Yes the implication of this is pretty high since it automatically creates SSL versions of sites without any "real" server side work. This can create some issues with indexing as duplicate content and such.

Yes many companies sell this as add on, but CPanel is ahead of the game to make it free and almost effortless from a server point of view, as long as people want to approach it and change their site.

I personally appreciate what Cpanel has done, it really evens out the playing field between more technical savy webdevs versus more general content creators (me).

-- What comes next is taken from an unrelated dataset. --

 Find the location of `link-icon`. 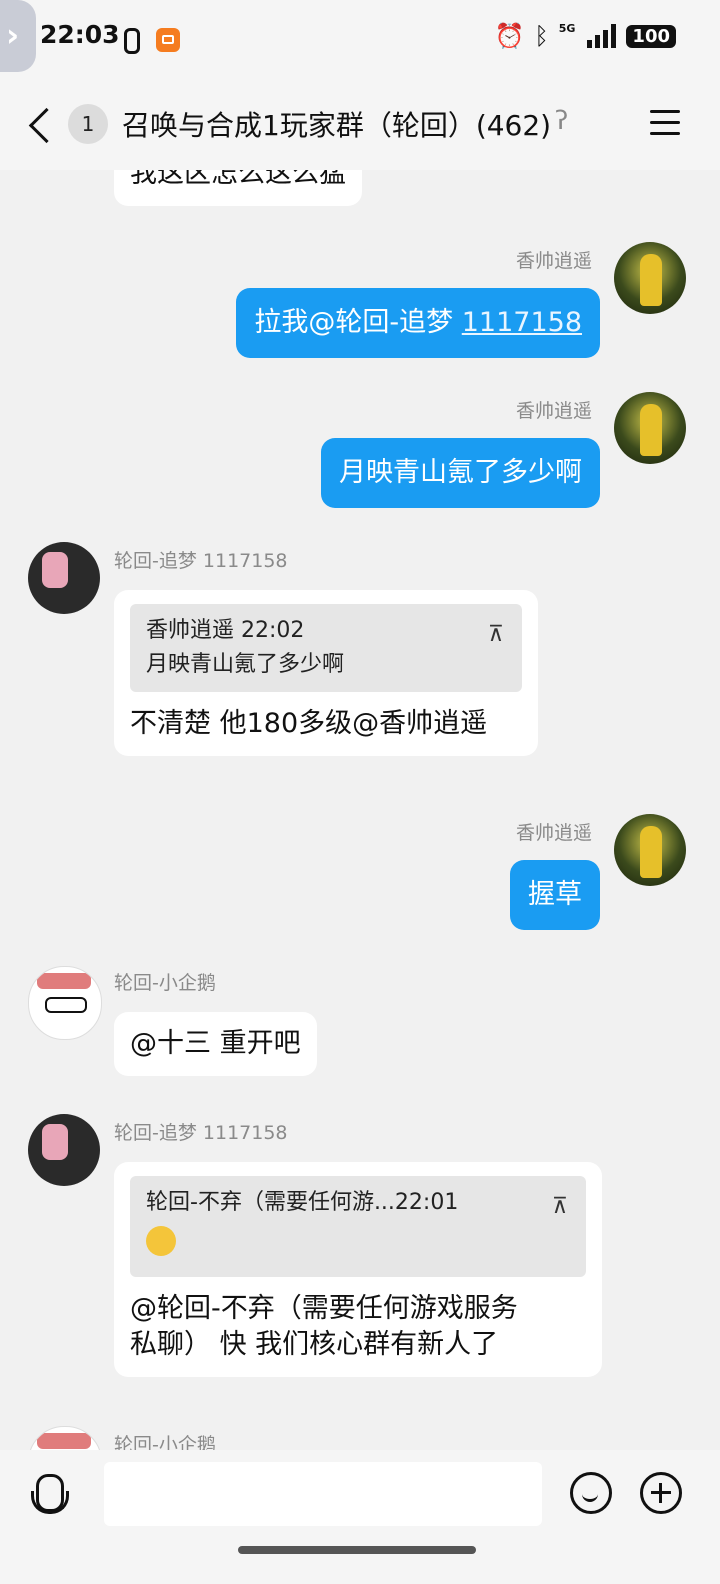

At this point I do not think Google prefer paid or free certificates now, but rather the implementation of SSL connection. Maybe that'll change later as most websites convert to SSL down the line.

Thought: People posting here--or reading WebmasterWorld in general--are not representative of the totality of people who have WordPress sites on shared hosting (whether with cpanel or roll-your-own). So actions taken by hosts don't necessarily have anything to do with your own site's needs or behaviors; it's all those other sites.

:: quick detour to verify that my own sites haven't picked up an HTTPS version when I wasn't looking ::

keyplyr -- That doesn't explain why a hosting company would implement Auto-SSL without telling their customers

@aristotle - It doesn't justify lack of notification, but competition with other hosts is the likely reason why cpanel was upgraded to include SSL.

I use WHM/Cpanel myself and what you are describing is not what happened. You would have needed to enable a new feature called 'autossl' which adds free DV (domain validated) certs to your sites. This would have not been turned on automatically. For me, when I logged into WHM the first thing it showed me was a little notification of this new feature and gave me the option of turning it on and/or keeping it off.

So, I'm guessing you turned this option on without fully knowing what it did or did not realize you turned it on. If I were you I would be checking my site(s) to make sure everything it compatible with https and then go ahead and add your redirect code into your htaccess file to force https on all pages with a 301 redirect. Someone mentioned a version of this code earlier.

There are other things to do as well like adding the https version into Google Search Console, Bing Webmaster Tools, and so on. Update the links in your sites pages to the https version if they are linked in full anywhere. Change links in any automated emails to the https version. The list goes on. You think this is a quick and easy task when you switch to https and in reality it is, but there are lots of little things to change to make sure everything is fully switched.